### Given entries
·····
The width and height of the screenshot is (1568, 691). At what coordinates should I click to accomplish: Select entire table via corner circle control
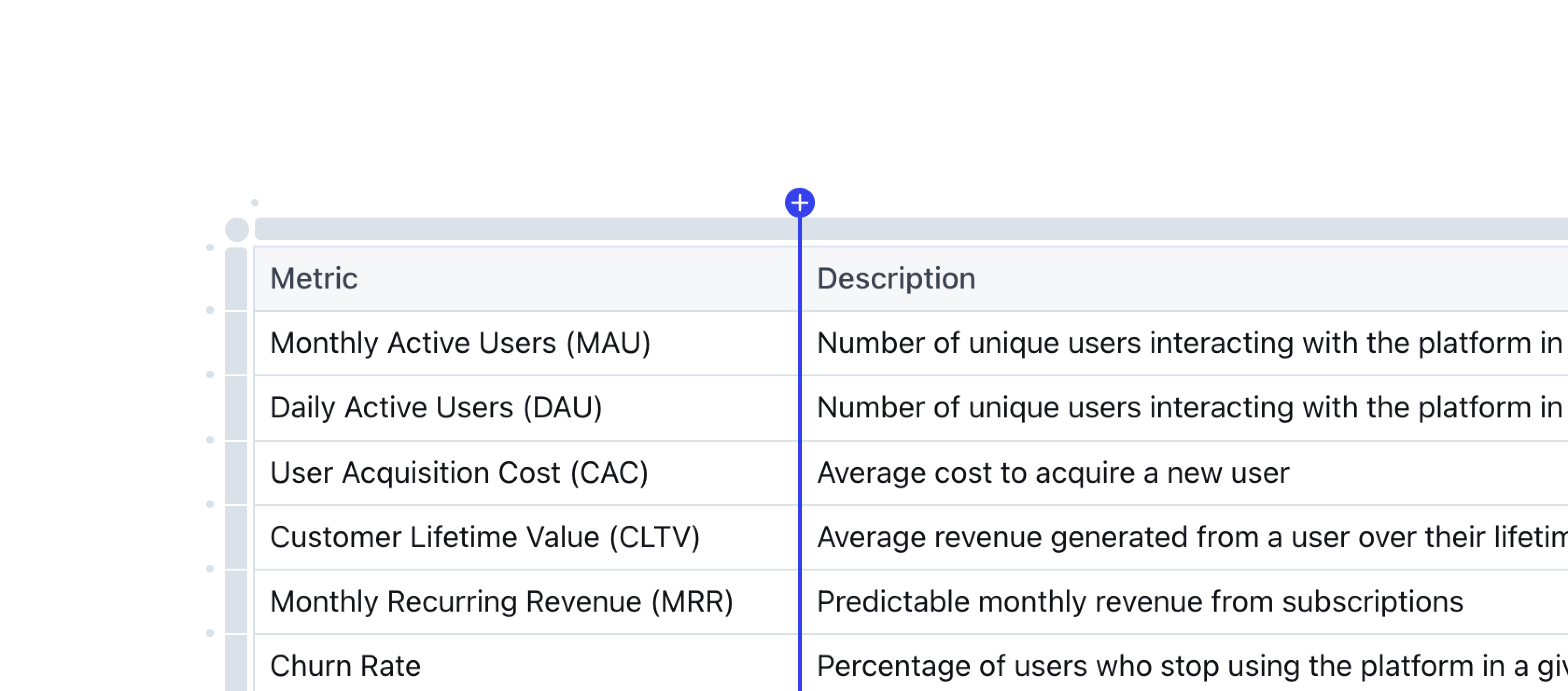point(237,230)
·····
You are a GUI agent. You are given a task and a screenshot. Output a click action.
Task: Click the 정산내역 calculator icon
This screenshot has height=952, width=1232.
·····
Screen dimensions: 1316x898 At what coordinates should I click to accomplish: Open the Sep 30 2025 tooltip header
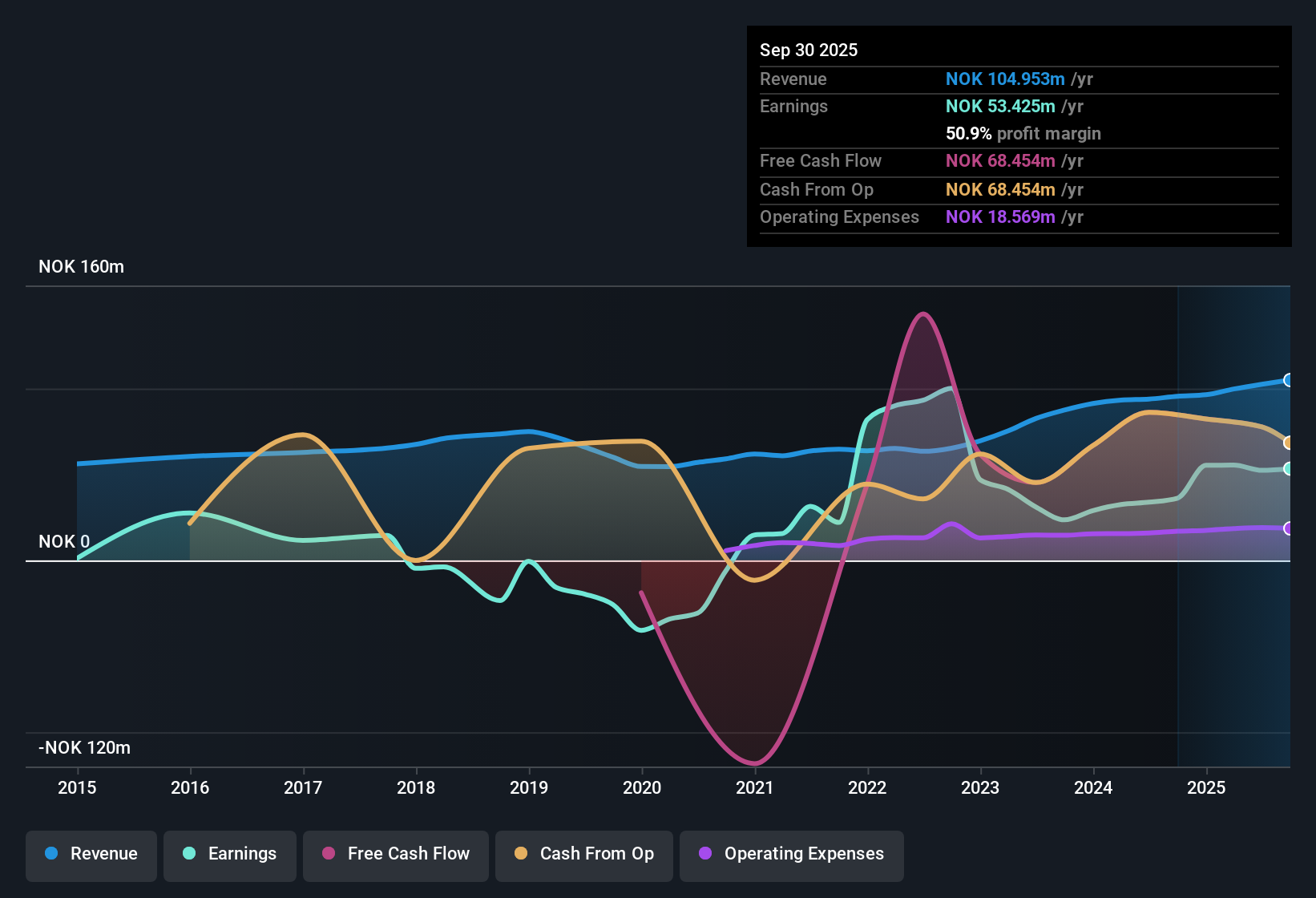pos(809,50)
·····
### What is required
Scan the listing above for the line that has "Task: Click the 정산내역 calculator icon", then copy exactly from that line through the line that has "This screenshot has height=952, width=1232.".

### Output
Task: Click the 정산내역 calculator icon
This screenshot has height=952, width=1232.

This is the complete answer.